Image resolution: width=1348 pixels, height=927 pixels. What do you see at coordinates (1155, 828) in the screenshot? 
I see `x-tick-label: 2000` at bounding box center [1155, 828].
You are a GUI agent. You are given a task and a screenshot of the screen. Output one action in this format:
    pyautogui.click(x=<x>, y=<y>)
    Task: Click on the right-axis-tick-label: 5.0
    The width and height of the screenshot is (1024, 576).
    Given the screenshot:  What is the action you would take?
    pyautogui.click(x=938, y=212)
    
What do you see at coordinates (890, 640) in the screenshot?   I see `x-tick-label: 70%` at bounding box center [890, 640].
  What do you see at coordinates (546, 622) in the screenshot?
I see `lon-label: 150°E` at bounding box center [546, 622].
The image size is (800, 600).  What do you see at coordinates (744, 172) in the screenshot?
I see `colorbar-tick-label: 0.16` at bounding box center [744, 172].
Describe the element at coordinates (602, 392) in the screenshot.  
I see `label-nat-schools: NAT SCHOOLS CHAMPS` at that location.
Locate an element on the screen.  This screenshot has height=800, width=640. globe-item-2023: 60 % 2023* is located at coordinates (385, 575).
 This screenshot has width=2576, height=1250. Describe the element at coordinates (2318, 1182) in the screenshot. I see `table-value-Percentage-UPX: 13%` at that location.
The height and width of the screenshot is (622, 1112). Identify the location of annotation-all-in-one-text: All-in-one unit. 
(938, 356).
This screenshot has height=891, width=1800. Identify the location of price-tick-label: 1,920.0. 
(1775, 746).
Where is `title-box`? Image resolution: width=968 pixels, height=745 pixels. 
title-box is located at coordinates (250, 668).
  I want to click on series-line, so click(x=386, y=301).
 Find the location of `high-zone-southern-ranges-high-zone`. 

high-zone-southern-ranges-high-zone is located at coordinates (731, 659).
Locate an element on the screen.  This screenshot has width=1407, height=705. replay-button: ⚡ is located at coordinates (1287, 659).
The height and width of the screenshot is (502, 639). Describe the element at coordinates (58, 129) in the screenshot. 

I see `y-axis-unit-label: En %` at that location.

+---+

Tolong tulis ulang seluruh materi di atas baris demi baris tanpa mengubah apa pun.

**Kotak Jawaban**:
Image resolution: width=1348 pixels, height=927 pixels. What do you see at coordinates (1155, 828) in the screenshot? 
I see `x-tick-label: 2000` at bounding box center [1155, 828].
You are a GUI agent. You are given a task and a screenshot of the screen. Output one action in this format:
    pyautogui.click(x=<x>, y=<y>)
    Task: Click on the right-axis-tick-label: 5.0
    The width and height of the screenshot is (1024, 576).
    Given the screenshot:  What is the action you would take?
    pyautogui.click(x=938, y=212)
    
What do you see at coordinates (890, 640) in the screenshot?   I see `x-tick-label: 70%` at bounding box center [890, 640].
  What do you see at coordinates (546, 622) in the screenshot?
I see `lon-label: 150°E` at bounding box center [546, 622].
The image size is (800, 600).  What do you see at coordinates (744, 172) in the screenshot?
I see `colorbar-tick-label: 0.16` at bounding box center [744, 172].
Describe the element at coordinates (602, 392) in the screenshot.  
I see `label-nat-schools: NAT SCHOOLS CHAMPS` at that location.
Locate an element on the screen.  This screenshot has height=800, width=640. globe-item-2023: 60 % 2023* is located at coordinates (385, 575).
 This screenshot has width=2576, height=1250. Describe the element at coordinates (2318, 1182) in the screenshot. I see `table-value-Percentage-UPX: 13%` at that location.
The height and width of the screenshot is (622, 1112). Identify the location of annotation-all-in-one-text: All-in-one unit. 
(938, 356).
This screenshot has height=891, width=1800. Identify the location of price-tick-label: 1,920.0. 
(1775, 746).
Where is `title-box`? Image resolution: width=968 pixels, height=745 pixels. 
title-box is located at coordinates (250, 668).
  I want to click on series-line, so click(x=386, y=301).
 Find the location of `high-zone-southern-ranges-high-zone`. 

high-zone-southern-ranges-high-zone is located at coordinates (731, 659).
Locate an element on the screen.  This screenshot has width=1407, height=705. replay-button: ⚡ is located at coordinates (1287, 659).
The height and width of the screenshot is (502, 639). Describe the element at coordinates (58, 129) in the screenshot. 

I see `y-axis-unit-label: En %` at that location.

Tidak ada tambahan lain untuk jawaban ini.